- [Stored records]

__________

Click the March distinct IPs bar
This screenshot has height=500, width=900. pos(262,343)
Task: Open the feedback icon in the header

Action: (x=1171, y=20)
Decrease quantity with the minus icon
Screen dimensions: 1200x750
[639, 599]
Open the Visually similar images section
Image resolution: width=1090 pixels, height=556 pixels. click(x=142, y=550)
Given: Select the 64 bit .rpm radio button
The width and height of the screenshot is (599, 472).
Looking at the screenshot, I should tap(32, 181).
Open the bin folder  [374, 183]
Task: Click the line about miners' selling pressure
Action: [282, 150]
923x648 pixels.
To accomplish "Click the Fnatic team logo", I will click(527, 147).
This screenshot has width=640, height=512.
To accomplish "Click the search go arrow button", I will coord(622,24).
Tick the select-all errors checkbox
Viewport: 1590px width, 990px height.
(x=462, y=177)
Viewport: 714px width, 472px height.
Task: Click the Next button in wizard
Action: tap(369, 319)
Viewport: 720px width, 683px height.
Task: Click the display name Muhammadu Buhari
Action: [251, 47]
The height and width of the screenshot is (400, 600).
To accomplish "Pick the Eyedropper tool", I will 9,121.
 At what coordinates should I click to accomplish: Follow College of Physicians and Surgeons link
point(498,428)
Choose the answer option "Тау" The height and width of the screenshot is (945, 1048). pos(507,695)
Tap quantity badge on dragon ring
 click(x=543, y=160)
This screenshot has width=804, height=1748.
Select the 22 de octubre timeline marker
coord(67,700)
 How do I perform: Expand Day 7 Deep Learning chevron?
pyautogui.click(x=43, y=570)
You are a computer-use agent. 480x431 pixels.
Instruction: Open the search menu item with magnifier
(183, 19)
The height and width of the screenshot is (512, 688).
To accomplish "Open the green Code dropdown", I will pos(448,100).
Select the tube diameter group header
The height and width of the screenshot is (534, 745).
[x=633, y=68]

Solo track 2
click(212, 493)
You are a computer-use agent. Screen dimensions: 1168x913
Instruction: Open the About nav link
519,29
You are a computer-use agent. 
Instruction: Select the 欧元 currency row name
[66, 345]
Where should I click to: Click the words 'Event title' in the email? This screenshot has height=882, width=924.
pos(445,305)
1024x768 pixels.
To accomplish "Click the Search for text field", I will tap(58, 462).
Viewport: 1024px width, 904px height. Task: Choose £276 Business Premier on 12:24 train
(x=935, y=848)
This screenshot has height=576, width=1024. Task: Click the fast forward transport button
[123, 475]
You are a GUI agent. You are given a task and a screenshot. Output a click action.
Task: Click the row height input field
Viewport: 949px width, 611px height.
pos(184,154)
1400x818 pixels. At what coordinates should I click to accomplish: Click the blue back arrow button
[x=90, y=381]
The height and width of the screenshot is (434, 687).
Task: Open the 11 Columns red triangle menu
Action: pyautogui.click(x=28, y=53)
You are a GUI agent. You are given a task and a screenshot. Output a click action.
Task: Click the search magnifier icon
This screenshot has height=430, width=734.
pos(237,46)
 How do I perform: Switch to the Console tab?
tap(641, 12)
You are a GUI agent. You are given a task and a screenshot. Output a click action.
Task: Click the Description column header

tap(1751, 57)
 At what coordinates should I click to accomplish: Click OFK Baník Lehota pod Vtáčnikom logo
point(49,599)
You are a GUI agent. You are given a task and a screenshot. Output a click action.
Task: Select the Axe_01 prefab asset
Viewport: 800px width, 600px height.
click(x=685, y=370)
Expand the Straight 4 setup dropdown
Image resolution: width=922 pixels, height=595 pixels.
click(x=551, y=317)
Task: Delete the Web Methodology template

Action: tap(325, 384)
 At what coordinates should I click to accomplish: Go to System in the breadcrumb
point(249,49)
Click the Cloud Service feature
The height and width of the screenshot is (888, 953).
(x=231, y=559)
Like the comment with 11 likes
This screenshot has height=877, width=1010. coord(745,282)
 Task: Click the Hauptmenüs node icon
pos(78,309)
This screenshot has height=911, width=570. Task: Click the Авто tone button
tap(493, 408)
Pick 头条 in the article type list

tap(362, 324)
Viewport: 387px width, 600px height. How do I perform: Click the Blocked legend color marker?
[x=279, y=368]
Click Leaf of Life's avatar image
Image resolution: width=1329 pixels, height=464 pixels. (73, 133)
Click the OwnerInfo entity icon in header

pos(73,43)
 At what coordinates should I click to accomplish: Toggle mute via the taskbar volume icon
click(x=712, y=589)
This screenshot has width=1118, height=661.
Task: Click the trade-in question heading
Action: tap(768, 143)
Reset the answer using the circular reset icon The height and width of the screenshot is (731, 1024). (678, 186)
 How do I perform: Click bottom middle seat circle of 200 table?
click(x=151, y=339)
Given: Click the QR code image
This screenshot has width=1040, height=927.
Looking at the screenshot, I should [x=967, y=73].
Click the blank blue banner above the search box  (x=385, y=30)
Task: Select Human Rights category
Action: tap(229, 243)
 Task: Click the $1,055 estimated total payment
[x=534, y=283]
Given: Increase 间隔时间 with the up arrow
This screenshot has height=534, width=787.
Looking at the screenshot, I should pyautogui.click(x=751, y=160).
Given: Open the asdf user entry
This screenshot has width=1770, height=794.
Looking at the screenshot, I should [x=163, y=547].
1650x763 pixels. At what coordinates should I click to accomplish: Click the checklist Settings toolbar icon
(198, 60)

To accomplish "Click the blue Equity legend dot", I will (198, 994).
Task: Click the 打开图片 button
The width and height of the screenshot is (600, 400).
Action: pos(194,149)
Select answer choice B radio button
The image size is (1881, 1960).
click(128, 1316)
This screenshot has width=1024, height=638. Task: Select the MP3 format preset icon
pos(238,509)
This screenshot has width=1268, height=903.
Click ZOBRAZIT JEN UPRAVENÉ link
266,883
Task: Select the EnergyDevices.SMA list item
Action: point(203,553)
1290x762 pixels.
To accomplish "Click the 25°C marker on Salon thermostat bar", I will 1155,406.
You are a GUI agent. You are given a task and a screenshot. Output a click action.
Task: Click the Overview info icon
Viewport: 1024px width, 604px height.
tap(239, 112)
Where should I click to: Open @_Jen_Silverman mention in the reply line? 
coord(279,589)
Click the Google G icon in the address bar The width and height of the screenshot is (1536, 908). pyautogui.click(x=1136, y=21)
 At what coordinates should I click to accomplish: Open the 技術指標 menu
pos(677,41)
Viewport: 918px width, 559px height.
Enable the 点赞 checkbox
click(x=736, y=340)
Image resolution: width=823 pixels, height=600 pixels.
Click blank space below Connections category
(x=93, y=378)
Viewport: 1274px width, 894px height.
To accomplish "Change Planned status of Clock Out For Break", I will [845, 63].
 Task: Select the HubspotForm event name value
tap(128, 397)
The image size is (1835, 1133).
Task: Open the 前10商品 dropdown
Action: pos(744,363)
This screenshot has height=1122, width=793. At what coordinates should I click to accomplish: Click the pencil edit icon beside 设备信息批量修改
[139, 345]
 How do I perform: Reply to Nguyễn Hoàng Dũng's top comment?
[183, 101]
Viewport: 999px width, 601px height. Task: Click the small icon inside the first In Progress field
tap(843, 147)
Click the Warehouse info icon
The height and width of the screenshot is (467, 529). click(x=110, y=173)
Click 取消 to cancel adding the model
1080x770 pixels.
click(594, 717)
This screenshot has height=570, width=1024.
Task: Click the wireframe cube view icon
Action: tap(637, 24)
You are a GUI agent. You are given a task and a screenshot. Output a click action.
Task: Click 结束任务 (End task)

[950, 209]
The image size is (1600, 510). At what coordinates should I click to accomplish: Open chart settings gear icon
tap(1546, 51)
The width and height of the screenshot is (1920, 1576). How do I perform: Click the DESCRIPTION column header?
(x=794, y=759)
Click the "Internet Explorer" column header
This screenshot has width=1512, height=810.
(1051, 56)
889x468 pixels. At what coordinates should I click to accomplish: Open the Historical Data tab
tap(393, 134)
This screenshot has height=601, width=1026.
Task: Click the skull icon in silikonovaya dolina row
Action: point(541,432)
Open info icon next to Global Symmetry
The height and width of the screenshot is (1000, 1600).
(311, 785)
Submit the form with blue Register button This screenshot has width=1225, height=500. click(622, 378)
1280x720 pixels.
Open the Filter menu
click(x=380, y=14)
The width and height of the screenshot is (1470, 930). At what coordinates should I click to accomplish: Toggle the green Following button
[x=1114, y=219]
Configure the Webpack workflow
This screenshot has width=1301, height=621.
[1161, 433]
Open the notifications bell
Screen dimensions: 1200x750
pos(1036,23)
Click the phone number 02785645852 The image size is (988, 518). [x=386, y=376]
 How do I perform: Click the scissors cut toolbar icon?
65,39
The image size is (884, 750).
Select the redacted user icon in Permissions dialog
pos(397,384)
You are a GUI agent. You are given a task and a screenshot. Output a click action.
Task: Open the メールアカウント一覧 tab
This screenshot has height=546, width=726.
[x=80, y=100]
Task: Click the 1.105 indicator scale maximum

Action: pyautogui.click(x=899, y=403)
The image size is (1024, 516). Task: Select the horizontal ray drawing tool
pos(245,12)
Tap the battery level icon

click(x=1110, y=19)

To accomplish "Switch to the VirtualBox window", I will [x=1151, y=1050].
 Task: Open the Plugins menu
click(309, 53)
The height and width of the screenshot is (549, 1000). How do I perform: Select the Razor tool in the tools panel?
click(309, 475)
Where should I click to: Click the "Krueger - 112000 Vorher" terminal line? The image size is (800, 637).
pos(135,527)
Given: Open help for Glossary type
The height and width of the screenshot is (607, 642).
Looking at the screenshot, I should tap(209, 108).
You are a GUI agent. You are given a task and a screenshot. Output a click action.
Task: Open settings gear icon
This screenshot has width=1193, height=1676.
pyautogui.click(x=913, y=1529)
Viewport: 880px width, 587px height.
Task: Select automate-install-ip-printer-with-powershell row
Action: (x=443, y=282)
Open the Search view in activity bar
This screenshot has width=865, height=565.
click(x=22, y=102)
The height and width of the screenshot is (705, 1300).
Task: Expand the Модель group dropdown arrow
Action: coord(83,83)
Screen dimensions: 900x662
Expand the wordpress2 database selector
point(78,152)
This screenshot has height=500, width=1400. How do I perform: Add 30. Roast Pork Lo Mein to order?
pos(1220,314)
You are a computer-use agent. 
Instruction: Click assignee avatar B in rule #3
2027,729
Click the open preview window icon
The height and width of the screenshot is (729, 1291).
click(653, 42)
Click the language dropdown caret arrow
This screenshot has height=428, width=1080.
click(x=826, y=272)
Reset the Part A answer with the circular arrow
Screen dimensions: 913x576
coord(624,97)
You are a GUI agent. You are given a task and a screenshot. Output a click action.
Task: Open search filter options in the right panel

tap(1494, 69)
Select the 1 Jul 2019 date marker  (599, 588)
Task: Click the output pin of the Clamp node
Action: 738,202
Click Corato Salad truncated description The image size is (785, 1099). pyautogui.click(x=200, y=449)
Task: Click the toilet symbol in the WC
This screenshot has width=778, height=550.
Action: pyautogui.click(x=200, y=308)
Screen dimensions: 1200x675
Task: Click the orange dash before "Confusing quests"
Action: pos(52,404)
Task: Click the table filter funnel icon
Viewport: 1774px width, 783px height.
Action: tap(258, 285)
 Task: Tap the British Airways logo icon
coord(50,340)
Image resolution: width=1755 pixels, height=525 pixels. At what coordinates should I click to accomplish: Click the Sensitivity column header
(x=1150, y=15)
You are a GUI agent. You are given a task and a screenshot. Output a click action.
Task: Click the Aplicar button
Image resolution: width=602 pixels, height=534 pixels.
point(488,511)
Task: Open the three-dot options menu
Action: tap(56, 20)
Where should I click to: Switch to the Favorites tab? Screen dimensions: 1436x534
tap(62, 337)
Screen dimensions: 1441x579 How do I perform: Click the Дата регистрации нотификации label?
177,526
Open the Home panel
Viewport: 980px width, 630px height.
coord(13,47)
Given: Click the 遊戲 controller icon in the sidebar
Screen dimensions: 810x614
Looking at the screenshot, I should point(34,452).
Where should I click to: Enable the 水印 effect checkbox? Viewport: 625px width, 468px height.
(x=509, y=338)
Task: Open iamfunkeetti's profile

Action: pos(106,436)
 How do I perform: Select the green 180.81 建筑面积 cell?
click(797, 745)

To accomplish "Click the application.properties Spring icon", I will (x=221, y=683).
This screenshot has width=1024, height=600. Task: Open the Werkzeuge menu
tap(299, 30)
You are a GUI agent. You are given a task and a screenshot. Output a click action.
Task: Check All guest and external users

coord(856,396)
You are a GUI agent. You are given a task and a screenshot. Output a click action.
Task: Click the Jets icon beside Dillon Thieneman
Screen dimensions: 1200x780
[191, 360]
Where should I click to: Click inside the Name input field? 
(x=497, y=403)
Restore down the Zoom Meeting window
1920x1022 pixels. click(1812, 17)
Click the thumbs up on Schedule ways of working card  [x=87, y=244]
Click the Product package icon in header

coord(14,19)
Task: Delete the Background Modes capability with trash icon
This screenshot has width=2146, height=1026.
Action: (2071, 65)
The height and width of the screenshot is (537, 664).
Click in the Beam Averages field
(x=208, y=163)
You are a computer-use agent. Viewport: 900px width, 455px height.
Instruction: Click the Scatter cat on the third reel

__________

- [Exercise requirements] From the entries above, print the lines beginning at the one with "Task: Open the メールアカウント一覧 tab" and stopping after the one with "Task: Click the toilet symbol in the WC", exactly as written and with nothing else.

- [Answer area]
Task: Open the メールアカウント一覧 tab
This screenshot has height=546, width=726.
[x=80, y=100]
Task: Click the 1.105 indicator scale maximum

Action: pyautogui.click(x=899, y=403)
The image size is (1024, 516). Task: Select the horizontal ray drawing tool
pos(245,12)
Tap the battery level icon

click(x=1110, y=19)

To accomplish "Switch to the VirtualBox window", I will [x=1151, y=1050].
 Task: Open the Plugins menu
click(309, 53)
The height and width of the screenshot is (549, 1000). How do I perform: Select the Razor tool in the tools panel?
click(309, 475)
Where should I click to: Click the "Krueger - 112000 Vorher" terminal line? The image size is (800, 637).
pos(135,527)
Given: Open help for Glossary type
The height and width of the screenshot is (607, 642).
Looking at the screenshot, I should tap(209, 108).
You are a GUI agent. You are given a task and a screenshot. Output a click action.
Task: Open settings gear icon
This screenshot has width=1193, height=1676.
pyautogui.click(x=913, y=1529)
Viewport: 880px width, 587px height.
Task: Select automate-install-ip-printer-with-powershell row
Action: (x=443, y=282)
Open the Search view in activity bar
This screenshot has width=865, height=565.
click(x=22, y=102)
The height and width of the screenshot is (705, 1300).
Task: Expand the Модель group dropdown arrow
Action: coord(83,83)
Screen dimensions: 900x662
Expand the wordpress2 database selector
point(78,152)
This screenshot has height=500, width=1400. How do I perform: Add 30. Roast Pork Lo Mein to order?
pos(1220,314)
You are a computer-use agent. 
Instruction: Click assignee avatar B in rule #3
2027,729
Click the open preview window icon
The height and width of the screenshot is (729, 1291).
click(653, 42)
Click the language dropdown caret arrow
This screenshot has height=428, width=1080.
click(x=826, y=272)
Reset the Part A answer with the circular arrow
Screen dimensions: 913x576
coord(624,97)
You are a GUI agent. You are given a task and a screenshot. Output a click action.
Task: Open search filter options in the right panel

tap(1494, 69)
Select the 1 Jul 2019 date marker  (599, 588)
Task: Click the output pin of the Clamp node
Action: 738,202
Click Corato Salad truncated description The image size is (785, 1099). pyautogui.click(x=200, y=449)
Task: Click the toilet symbol in the WC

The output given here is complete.